義務化されたのは、保育時間中に食事が含まれる場合、および保育時間が四時間以上に及ぶ場合で、従来の保育活動の中に歯みがきタイムが新たに加わる。
未就園児に対する歯みがきの行政指導に踏み切るのは、米国内では同州が初めて。
保護者の視点、政府の視点
ある保育園で保育士をしている女性は、自身も四ヶ月の赤ちゃんを持つ身であることから、この条例には賛成できかねている。「自分の子供の口の中に他人が手を入れるなんてイヤよ。政府が口を出すことではないわ」と女性は言う。
ブログにも、政府の過介入を批判する書き込みが多くあったようだ。「親の仕事なんだから、日常生活の細かいことにまで政府が口を出さないでほしい。子供なんて、洗面台に手も届かないのに」とある母親はブログ内で語っている。
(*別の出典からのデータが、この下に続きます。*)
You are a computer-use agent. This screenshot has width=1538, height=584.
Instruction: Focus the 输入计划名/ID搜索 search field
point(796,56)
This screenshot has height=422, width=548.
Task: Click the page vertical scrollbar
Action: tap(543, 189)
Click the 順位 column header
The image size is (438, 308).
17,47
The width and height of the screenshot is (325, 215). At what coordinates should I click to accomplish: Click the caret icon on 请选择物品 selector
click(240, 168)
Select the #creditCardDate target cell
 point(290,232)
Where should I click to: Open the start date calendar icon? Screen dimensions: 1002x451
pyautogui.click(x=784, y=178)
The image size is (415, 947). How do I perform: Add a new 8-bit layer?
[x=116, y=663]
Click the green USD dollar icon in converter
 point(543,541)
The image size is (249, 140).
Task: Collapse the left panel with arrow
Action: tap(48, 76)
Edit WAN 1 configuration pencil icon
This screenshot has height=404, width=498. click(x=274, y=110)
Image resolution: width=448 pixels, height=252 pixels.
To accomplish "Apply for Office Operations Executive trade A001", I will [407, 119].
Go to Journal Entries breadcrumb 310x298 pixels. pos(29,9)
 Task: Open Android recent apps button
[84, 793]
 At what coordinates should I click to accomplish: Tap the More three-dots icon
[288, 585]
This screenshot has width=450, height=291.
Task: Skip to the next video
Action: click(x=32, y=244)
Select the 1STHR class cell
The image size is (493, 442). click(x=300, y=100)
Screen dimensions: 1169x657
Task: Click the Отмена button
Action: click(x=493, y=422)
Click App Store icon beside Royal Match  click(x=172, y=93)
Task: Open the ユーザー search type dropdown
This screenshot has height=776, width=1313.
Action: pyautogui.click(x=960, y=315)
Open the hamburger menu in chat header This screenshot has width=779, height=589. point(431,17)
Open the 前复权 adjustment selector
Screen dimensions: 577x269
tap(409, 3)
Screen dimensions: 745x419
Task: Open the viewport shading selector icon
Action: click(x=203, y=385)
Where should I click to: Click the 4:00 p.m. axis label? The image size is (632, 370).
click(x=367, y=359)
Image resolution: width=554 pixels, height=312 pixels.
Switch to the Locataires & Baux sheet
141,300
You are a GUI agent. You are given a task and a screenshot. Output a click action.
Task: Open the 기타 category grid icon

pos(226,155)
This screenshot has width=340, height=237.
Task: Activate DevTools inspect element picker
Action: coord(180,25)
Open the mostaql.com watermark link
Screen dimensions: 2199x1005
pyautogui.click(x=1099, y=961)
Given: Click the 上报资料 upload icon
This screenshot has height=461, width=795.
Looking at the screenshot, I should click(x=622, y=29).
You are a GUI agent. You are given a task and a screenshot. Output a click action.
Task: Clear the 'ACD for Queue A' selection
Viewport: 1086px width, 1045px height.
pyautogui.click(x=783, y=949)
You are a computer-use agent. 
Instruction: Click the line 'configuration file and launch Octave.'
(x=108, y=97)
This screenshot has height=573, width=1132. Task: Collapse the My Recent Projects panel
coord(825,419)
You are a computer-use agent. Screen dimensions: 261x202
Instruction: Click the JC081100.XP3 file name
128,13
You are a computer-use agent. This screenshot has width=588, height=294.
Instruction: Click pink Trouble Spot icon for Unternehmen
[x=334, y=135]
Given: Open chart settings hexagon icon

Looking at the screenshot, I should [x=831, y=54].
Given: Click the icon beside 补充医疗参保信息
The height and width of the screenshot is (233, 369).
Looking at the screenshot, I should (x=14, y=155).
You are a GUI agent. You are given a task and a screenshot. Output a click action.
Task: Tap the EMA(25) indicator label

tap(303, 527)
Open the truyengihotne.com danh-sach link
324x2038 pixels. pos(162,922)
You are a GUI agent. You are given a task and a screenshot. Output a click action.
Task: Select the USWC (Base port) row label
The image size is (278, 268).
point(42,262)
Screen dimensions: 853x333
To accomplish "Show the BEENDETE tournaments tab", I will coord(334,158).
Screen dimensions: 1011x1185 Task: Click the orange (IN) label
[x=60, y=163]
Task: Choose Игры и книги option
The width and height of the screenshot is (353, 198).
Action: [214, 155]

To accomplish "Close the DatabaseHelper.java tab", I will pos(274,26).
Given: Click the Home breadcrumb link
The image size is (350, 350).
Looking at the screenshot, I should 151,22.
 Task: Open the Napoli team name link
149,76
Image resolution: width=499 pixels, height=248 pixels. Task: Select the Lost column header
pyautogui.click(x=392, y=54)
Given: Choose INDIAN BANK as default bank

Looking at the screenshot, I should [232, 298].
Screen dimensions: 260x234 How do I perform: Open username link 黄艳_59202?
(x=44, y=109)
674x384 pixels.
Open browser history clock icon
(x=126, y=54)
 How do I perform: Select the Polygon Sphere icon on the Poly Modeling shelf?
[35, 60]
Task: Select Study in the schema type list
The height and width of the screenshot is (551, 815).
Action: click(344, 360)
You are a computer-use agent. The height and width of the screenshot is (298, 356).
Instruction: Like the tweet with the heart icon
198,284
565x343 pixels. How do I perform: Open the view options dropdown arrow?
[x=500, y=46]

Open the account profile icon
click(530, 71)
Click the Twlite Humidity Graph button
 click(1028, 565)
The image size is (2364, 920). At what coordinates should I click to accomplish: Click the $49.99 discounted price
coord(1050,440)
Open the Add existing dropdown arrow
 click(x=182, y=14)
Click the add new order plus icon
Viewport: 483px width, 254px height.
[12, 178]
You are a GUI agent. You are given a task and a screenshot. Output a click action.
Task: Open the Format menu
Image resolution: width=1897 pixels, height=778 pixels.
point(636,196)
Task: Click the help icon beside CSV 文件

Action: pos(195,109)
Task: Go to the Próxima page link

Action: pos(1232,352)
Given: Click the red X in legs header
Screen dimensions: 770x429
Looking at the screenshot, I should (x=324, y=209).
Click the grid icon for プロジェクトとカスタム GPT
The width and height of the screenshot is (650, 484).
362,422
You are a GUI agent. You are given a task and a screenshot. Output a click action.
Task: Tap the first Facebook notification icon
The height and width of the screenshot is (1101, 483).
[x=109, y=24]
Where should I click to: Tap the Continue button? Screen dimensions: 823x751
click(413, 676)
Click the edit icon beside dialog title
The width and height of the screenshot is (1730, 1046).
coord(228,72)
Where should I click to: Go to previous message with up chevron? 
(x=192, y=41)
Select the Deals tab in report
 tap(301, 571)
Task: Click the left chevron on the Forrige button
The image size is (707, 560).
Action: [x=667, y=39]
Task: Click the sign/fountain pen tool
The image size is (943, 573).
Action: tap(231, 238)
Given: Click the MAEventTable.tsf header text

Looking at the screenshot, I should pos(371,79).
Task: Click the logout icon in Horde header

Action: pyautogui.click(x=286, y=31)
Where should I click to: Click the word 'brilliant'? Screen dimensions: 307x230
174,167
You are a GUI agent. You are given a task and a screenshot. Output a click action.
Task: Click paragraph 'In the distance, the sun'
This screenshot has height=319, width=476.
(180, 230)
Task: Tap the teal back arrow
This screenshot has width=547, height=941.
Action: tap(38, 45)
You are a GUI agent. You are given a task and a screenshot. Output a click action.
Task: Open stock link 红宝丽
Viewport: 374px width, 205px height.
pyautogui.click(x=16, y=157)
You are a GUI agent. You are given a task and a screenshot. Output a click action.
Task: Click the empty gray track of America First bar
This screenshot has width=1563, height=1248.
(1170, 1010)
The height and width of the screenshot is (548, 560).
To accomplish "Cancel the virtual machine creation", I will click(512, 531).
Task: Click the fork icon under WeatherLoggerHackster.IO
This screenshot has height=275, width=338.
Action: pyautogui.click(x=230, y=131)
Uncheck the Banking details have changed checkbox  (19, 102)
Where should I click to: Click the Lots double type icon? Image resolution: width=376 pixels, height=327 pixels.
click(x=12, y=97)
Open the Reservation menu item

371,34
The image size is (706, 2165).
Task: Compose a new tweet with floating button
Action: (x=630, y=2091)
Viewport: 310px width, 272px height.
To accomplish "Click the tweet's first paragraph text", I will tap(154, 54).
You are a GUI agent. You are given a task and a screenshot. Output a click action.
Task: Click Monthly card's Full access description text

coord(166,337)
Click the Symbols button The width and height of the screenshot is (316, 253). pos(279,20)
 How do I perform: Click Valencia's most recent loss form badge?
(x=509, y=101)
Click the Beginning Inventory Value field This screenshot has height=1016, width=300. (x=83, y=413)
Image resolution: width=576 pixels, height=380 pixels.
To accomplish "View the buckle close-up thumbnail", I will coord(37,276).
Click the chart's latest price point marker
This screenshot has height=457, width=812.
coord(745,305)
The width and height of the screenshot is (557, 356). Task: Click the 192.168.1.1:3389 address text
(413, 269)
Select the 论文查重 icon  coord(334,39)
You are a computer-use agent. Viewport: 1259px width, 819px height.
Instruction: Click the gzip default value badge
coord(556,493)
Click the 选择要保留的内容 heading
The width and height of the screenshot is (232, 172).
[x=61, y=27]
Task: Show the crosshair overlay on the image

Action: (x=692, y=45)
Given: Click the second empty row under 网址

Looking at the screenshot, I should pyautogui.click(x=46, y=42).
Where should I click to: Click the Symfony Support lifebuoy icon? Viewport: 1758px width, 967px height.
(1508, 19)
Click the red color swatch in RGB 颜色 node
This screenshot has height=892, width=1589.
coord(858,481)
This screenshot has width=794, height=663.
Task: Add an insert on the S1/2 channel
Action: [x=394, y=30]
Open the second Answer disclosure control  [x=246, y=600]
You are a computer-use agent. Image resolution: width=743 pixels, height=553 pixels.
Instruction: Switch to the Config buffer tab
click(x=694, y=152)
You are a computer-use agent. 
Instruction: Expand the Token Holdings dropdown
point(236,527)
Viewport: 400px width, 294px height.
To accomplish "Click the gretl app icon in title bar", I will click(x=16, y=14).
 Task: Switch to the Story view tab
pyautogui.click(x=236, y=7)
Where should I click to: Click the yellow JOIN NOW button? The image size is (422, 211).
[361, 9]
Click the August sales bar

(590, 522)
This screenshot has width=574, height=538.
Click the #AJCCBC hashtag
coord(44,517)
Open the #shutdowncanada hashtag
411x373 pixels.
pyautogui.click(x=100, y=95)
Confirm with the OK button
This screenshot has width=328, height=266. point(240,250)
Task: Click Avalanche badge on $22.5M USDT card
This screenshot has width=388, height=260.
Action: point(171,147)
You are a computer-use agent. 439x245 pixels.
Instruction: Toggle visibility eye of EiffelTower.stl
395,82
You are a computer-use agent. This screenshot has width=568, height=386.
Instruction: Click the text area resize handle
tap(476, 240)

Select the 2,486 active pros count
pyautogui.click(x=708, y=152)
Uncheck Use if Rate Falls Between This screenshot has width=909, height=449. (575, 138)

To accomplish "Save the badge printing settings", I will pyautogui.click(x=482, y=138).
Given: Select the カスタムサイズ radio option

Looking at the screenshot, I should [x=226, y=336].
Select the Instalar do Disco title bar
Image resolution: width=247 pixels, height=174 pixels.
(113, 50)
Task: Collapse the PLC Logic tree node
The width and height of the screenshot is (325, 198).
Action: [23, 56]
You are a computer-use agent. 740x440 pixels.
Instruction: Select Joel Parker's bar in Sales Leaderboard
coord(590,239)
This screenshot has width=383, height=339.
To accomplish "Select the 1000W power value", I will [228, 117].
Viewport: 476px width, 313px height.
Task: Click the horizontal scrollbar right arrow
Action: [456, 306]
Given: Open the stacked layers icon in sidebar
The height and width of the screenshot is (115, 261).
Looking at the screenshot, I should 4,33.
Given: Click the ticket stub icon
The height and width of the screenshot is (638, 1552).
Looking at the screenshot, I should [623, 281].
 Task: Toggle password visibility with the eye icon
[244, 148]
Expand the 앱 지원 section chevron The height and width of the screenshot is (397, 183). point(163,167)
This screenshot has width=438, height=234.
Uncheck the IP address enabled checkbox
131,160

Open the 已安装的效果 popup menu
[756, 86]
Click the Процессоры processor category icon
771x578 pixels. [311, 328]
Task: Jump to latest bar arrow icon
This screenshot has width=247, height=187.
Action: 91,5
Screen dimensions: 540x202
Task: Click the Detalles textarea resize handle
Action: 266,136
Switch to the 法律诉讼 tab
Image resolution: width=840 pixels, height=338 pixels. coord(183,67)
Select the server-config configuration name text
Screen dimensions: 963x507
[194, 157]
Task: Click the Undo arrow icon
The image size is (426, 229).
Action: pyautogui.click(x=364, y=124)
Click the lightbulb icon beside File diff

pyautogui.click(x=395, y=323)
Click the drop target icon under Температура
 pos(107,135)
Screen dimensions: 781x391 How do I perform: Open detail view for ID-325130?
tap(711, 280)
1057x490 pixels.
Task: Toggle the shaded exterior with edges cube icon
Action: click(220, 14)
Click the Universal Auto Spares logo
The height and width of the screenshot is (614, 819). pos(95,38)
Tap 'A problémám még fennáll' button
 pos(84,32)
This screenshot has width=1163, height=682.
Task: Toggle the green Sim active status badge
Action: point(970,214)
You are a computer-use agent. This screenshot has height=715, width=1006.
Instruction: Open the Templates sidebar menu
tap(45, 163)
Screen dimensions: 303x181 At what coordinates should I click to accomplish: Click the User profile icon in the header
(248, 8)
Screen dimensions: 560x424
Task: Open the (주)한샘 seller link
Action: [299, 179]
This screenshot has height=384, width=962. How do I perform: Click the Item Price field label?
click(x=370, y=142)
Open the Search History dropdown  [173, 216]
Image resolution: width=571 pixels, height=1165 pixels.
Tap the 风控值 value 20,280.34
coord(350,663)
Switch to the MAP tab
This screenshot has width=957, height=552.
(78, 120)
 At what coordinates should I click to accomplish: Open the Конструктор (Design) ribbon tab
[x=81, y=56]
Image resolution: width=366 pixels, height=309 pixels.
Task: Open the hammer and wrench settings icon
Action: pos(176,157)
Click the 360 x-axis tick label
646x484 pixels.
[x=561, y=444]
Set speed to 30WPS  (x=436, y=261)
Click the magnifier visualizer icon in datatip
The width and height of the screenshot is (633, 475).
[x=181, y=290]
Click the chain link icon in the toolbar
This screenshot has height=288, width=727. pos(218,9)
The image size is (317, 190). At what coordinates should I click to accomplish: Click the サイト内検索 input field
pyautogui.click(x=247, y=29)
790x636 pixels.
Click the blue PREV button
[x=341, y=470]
だが州の幼児教育保育部部長、シェリル・キリンズ氏によると、保護者がどうしても抵抗を感じる場合は、歯みがきをしないよう申し入れることもできるようだ。幼児教育保育部は、州内の幼稚園および保育園を監督する部署で、虫歯予防の観点から今回の条例を制定した。2003年度の調査によると、マサチューセッツ内の幼稚園児のうち四人に一人は虫歯があるという。
「歯みがき不足が痛みや感染症、もしくはもっとひどい状態を引き起こすのなら、お粗末な歯みがきは子供にまん延する慢性病そのものと言えるでしょう」とキリンズ氏。
保育者のための研修施設
ボストンから約60kmほど北上したところに、基礎学習開発センターがある。ここでは、条例が施行された後に生じるトラブルに備えて、一月上旬からスタッフが研修を受けている。
同センターでは、赤ちゃんのゴム人形での歯みがきに毛の柔らかいブラシを用い、ハミガキには子供が飲み込んでも害のない、2006年の歯みがき指導プログラムで使用されたハミガキを使用している。
理事長のデボラー・ラモス氏によると、保育者たちは多少の不安を抱えながらも食後の歯みがきをなんとかこなしているようだ。
また歯周治療専門医でありマサチューセッツ歯科学会会長を務めているデイビッド・サミュエル氏は、保育者が子どもたちに正しい磨き方を覚えさせることが、今回の条例に効果が出るかどうかの鍵を握ると語っている。一方で同氏は、歯ブラシやうがいを介して雑菌が広がることも懸念しているようだ。
さらに、実際の保育現場からも、何十人もの子ども達に一斉に歯みがきをさせるために、現場の保育士は自分たちの休憩時間や食事時間を削っており、大変な思いをしているという声も上がっている。